• [What to do] In the records below, take the line with "Screen dimensions: 1430x840" and all lines after it, and copy them exactly, pictures excluded.

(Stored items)
.....

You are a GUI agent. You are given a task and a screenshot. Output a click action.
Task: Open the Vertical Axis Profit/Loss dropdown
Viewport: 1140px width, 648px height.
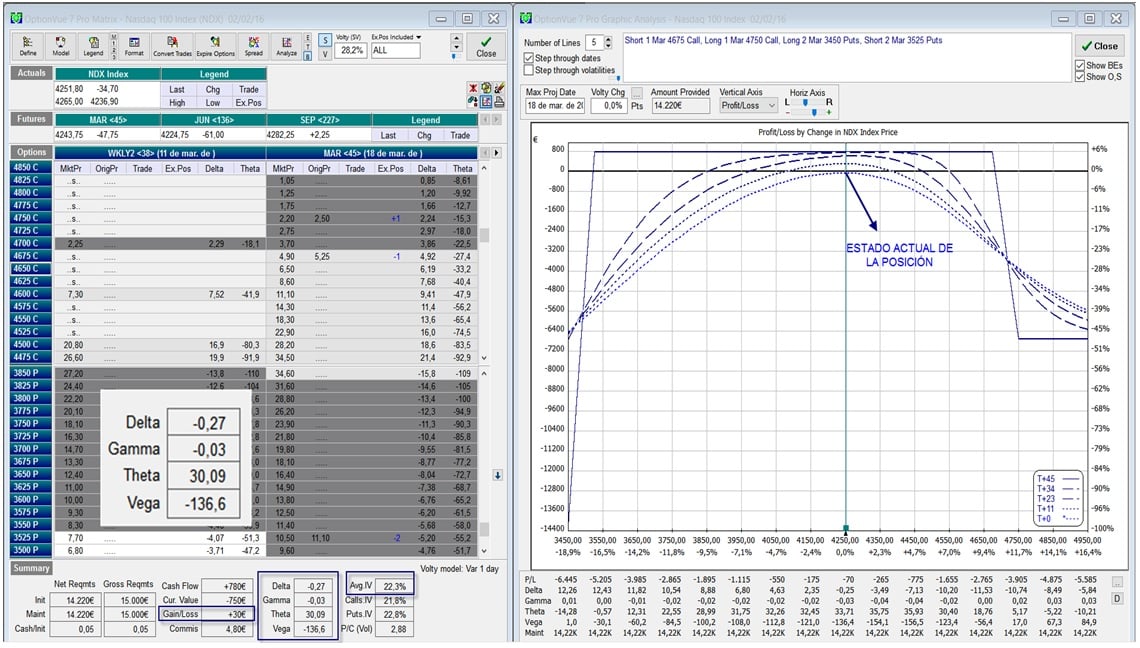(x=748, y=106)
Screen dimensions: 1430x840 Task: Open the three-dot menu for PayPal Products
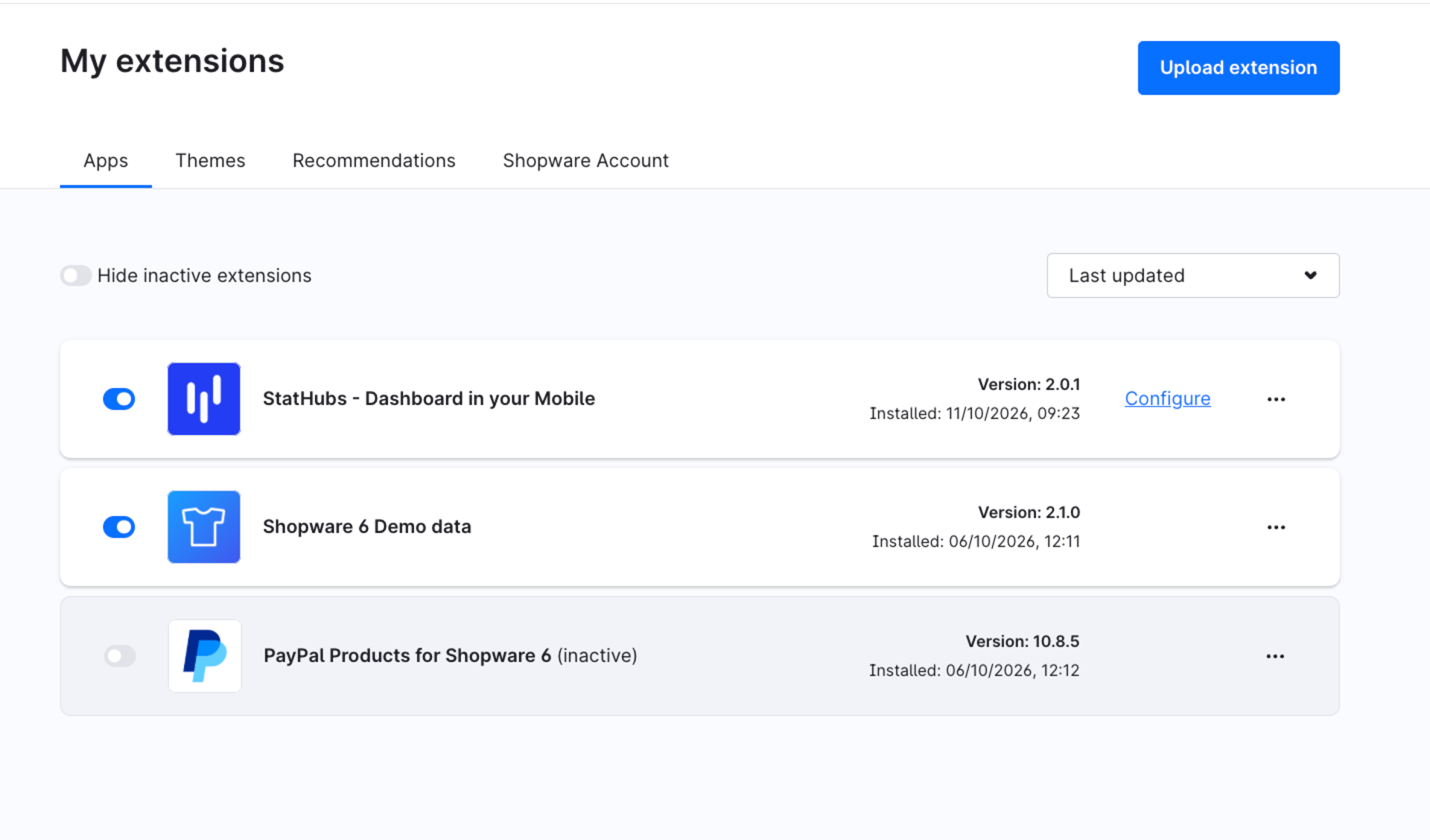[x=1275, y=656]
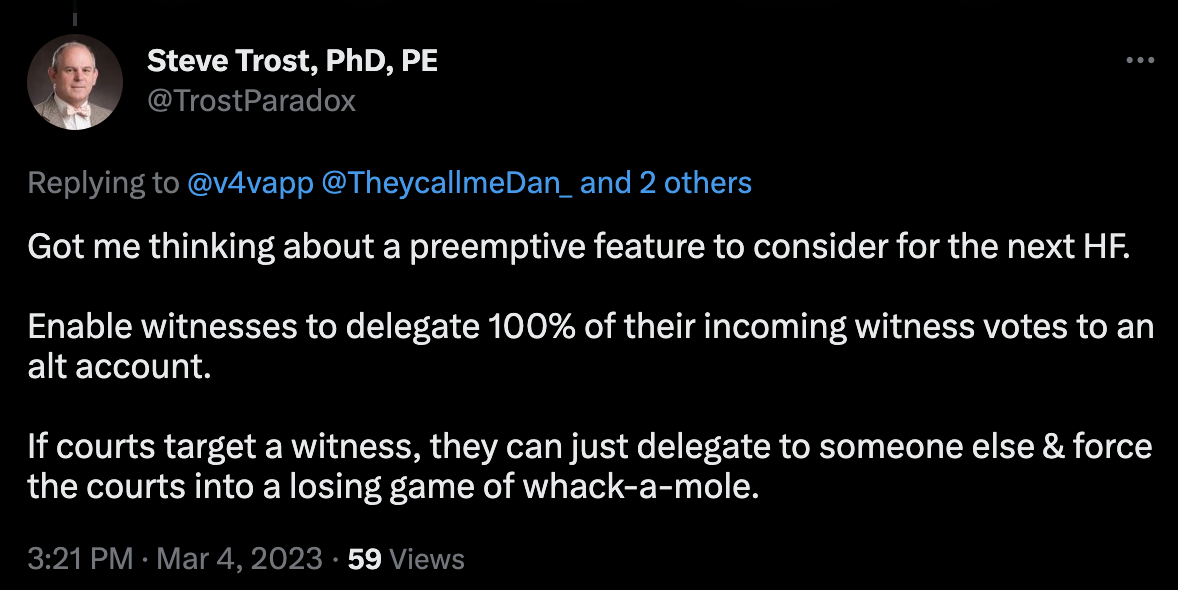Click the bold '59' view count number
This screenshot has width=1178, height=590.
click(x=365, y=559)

.....

• [Result for this exercise]
Screen dimensions: 1430x840 Task: Open the three-dot menu for PayPal Products
[x=1275, y=656]
Click the bold '59' view count number
This screenshot has width=1178, height=590.
click(x=365, y=559)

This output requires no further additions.